Il principio di immedesimazione organica e la pubblica amministrazione

Corte di Cassazione, civile, Ordinanza|9 gennaio 2024| n. 865.

Il principio di immedesimazione organica e la pubblica amministrazione

In virtù del principio di immedesimazione organica, la pubblica amministrazione è civilmente responsabile in via diretta della condotta penalmente rilevante posta in essere dai propri dipendenti o funzionari nell’esercizio delle potestà istituzionali dell’ente, essendo conseguentemente ammissibile l’azione di regresso condotta, nei suoi confronti, da parte di altre amministrazioni solidalmente responsabili in via indiretta. (Principio affermato dalla S.C. in relazione all’azione di regresso esercitata dalla Presidenza del Consiglio dei Ministri e dal Ministero dell’Interno, a seguito della condanna in solido degli stessi quali corresponsabili civili, nei confronti di un Comune, il quale, in virtù del principio di immedesimazione organica, era tenuto a rispondere per fatto proprio del danno ingiusto provocato dalla condotta del Sindaco).

Dati raccolti
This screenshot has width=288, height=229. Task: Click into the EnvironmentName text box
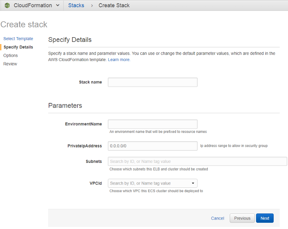[x=153, y=124]
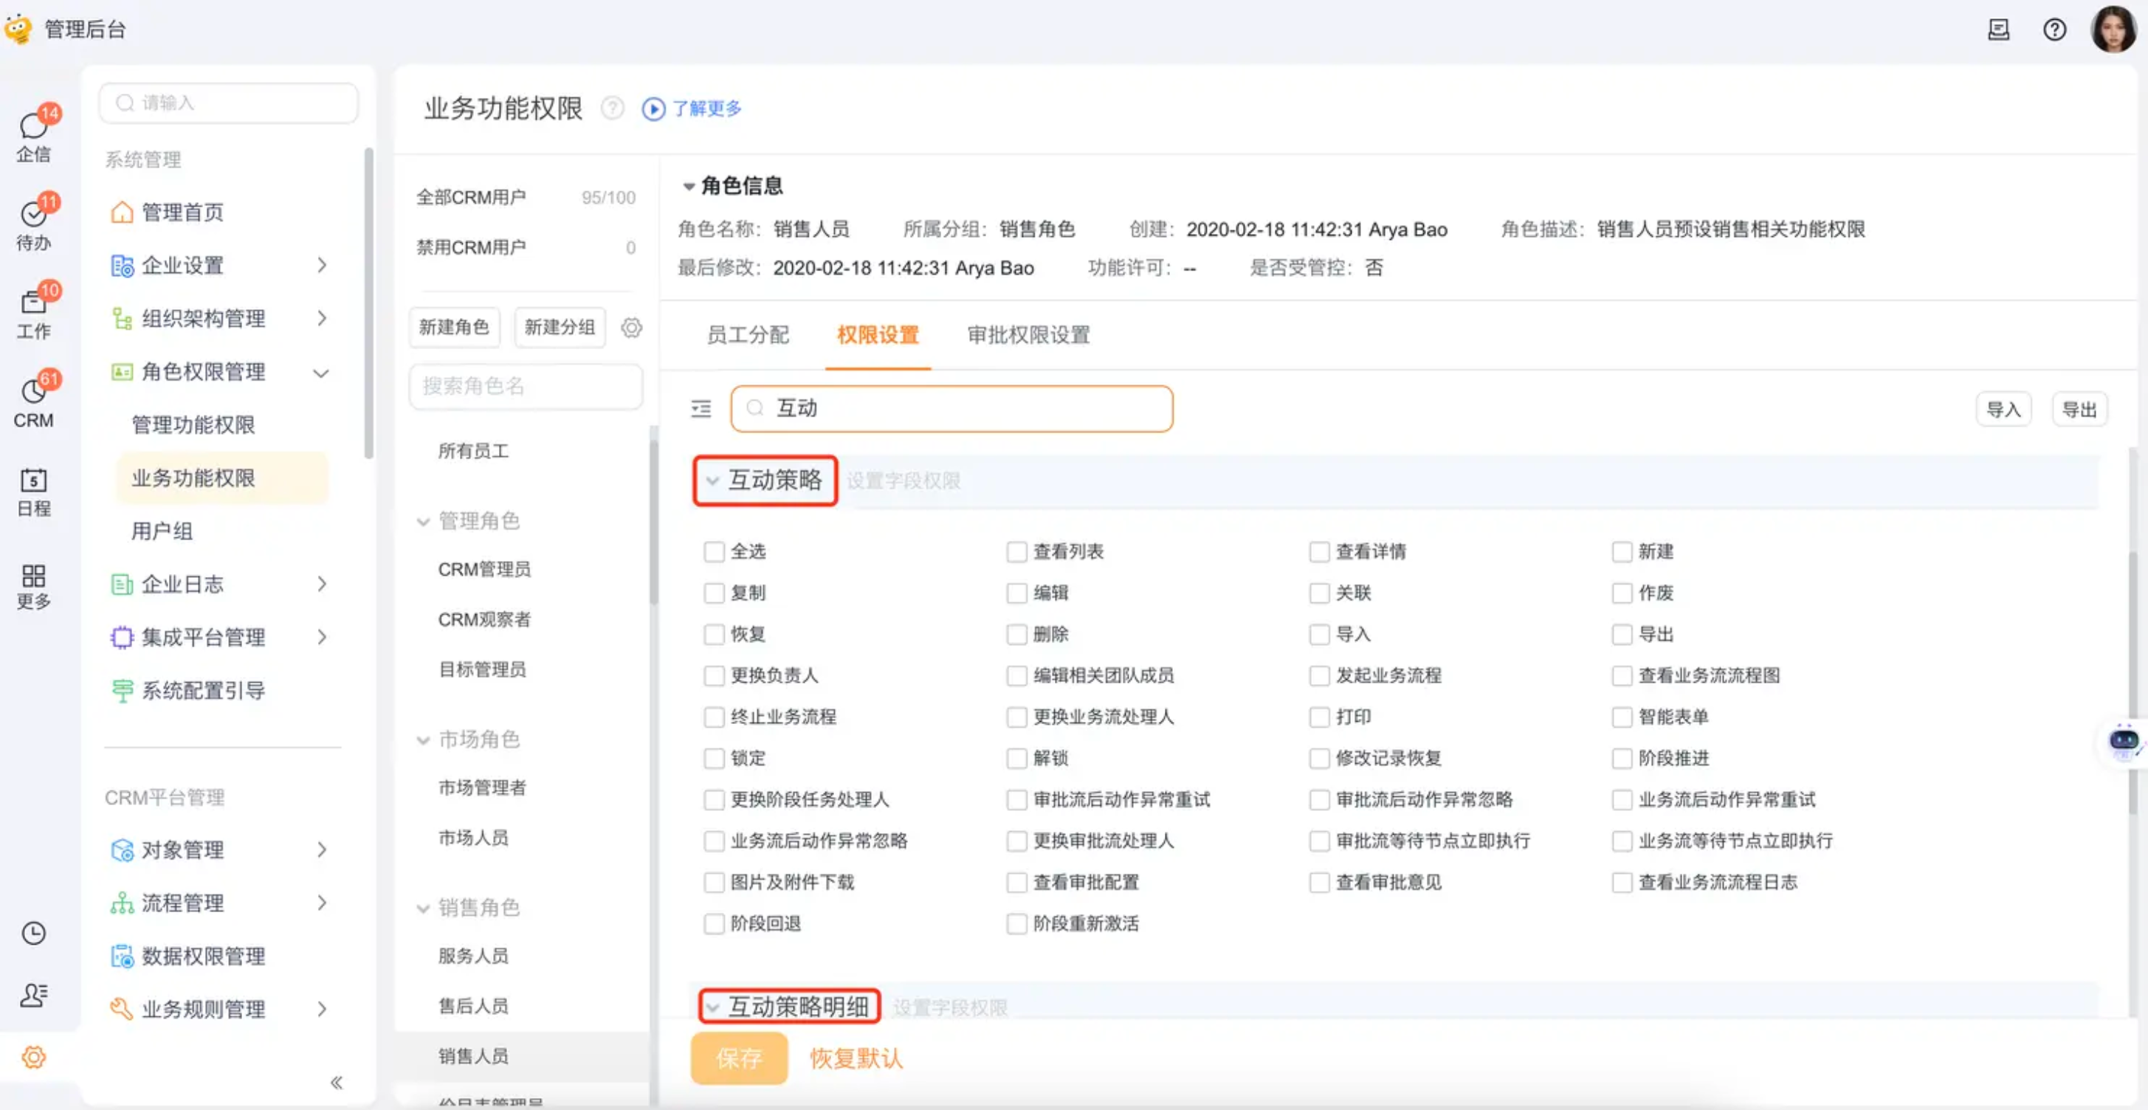Screen dimensions: 2148x1110
Task: Click the role settings gear icon
Action: [x=631, y=328]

ESERCIZIO ASSEGNATO.
Trascrivi il passo del testo sul principio di immedesimazione organica compreso tra "In virtù del principio di immedesimazione organica, la" e "condotta del Sindaco).", estremi inclusi.

RISULTATO ESERCIZIO.
In virtù del principio di immedesimazione organica, la pubblica amministrazione è civilmente responsabile in via diretta della condotta penalmente rilevante posta in essere dai propri dipendenti o funzionari nell’esercizio delle potestà istituzionali dell’ente, essendo conseguentemente ammissibile l’azione di regresso condotta, nei suoi confronti, da parte di altre amministrazioni solidalmente responsabili in via indiretta. (Principio affermato dalla S.C. in relazione all’azione di regresso esercitata dalla Presidenza del Consiglio dei Ministri e dal Ministero dell’Interno, a seguito della condanna in solido degli stessi quali corresponsabili civili, nei confronti di un Comune, il quale, in virtù del principio di immedesimazione organica, era tenuto a rispondere per fatto proprio del danno ingiusto provocato dalla condotta del Sindaco).